_Exercise directions:_ Filter this material down to the lines that hold "Home", copying each one.

_Information:_
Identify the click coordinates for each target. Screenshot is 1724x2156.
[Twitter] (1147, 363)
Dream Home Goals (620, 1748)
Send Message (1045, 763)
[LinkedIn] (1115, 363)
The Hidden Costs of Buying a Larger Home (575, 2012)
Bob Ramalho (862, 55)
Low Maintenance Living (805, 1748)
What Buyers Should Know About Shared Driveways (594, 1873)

_Response to the exercise:_
Dream Home Goals (620, 1748)
The Hidden Costs of Buying a Larger Home (575, 2012)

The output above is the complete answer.